2011年04月09日

Anthony Mann, The Naked Spur, 1953

アンソニー・マンの『裸の拍車The Naked Spur』は傑作だ。

主人公はジェイムス・ステュアート、ヒロインは『サイコ』のシャワー・シーンであまりにも有名なジャネット・リーの西部劇。

「西部劇というジャンルの終わり頃に作られた作品」というにおいがプンプンとする作品で、西部劇の歴史についての授業があったらまず登場するだろうという作り。

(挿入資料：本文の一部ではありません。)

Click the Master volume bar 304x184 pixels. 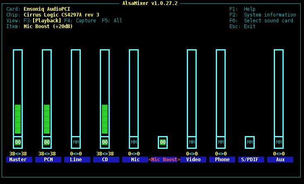[x=18, y=93]
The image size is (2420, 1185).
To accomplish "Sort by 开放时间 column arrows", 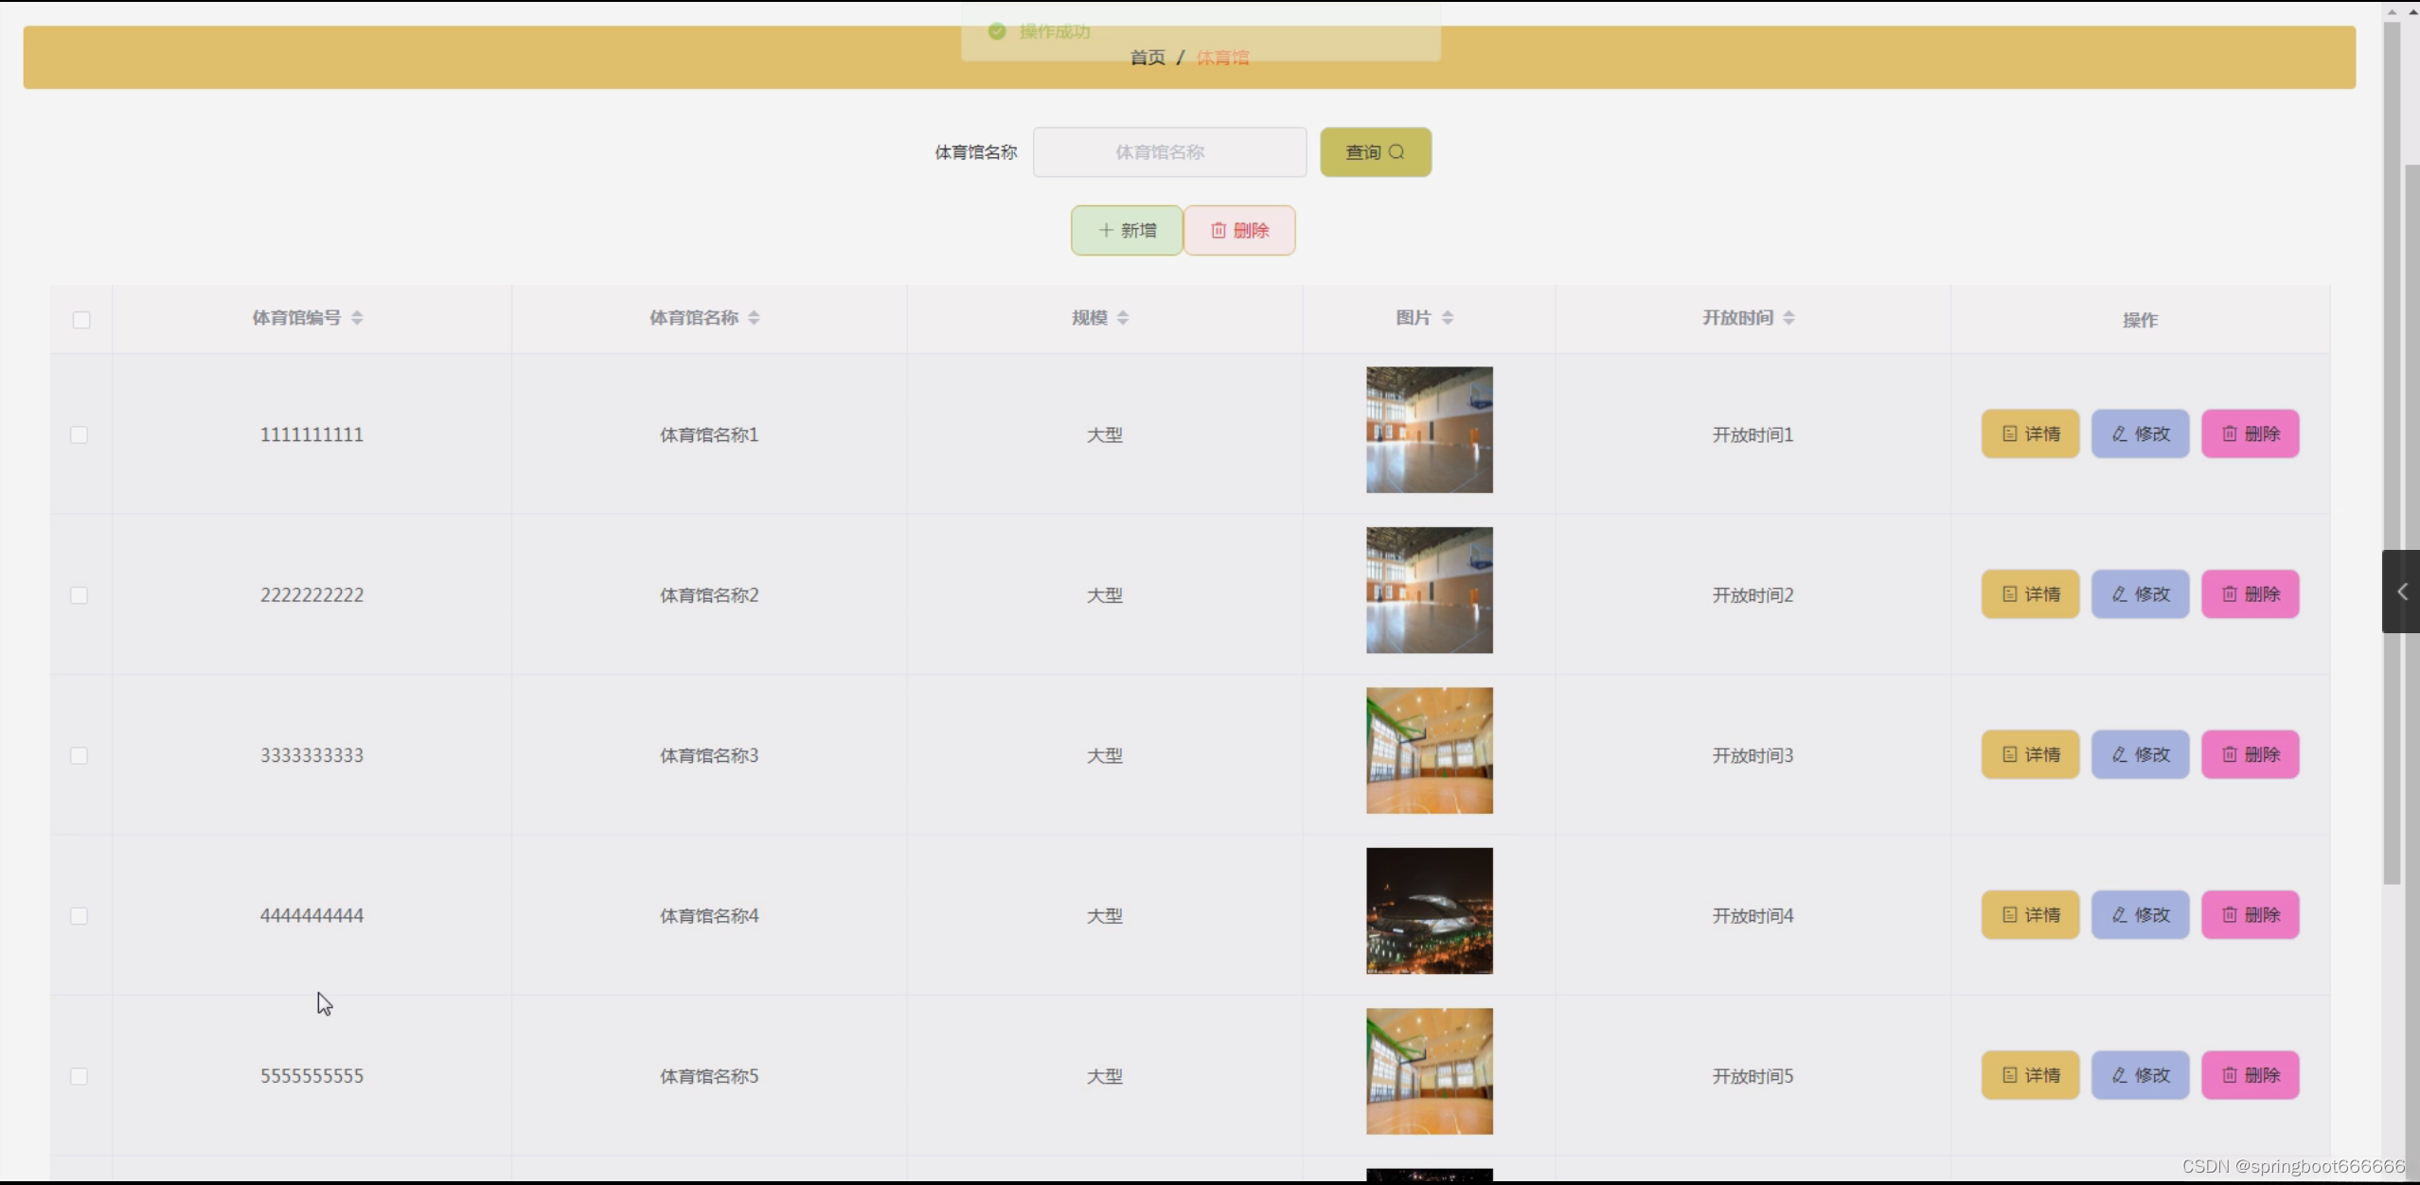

お話は、ジェイムス・ステュアートが賞金稼ぎに悪党を二人の仲間とつかまえるのだけど、その賞金をめぐって三人のあいだには緊張が走るし、悪党はそれを利用してなんとか逃げようとする。さらには悪党の女友達ジャネット・リーも、悪党と主人公との間で右往左往する。

というわけで、お話はほとんどサスペンス。でも西部劇っぽい活劇もあるし、舞台はロケ。荒涼とした道中の風景が、人物たちの心象とマッチしている。

ところで、主人公の二人の仲間というのは、鉱探しに今までずっと無駄に人生を費やしてきた老人ジェシー(ミッチェル)と、酋長の娘に手を出してインディアンに追われる騎兵隊くずれのロイ。主人公も保安官だと嘘をついていたり、なかなか完璧にまっとうな人間というのはこの映画には出てこない。

途中、復習に燃えるロイが勝手に手を出して、インディアンの一体を全滅させる戦いのシーンがあって、これはすごい迫力。おそう方もちょっとびっくりした感じの奇襲になるのだけれど、描き方が相当リアルだ。

ラストの締めくくり方はこの映画ならではの微妙な感じ。西部劇が終わりにさしかかった、というのは、もはや正義と悪を分けることができなくなったからで、そこでは一人の人間に同時に善と悪が潜むことになる。あるいは一人の人間のその曖昧さ事態が問題になる。これは、そういうたぐいの映画の一つの代表的なものだと思う。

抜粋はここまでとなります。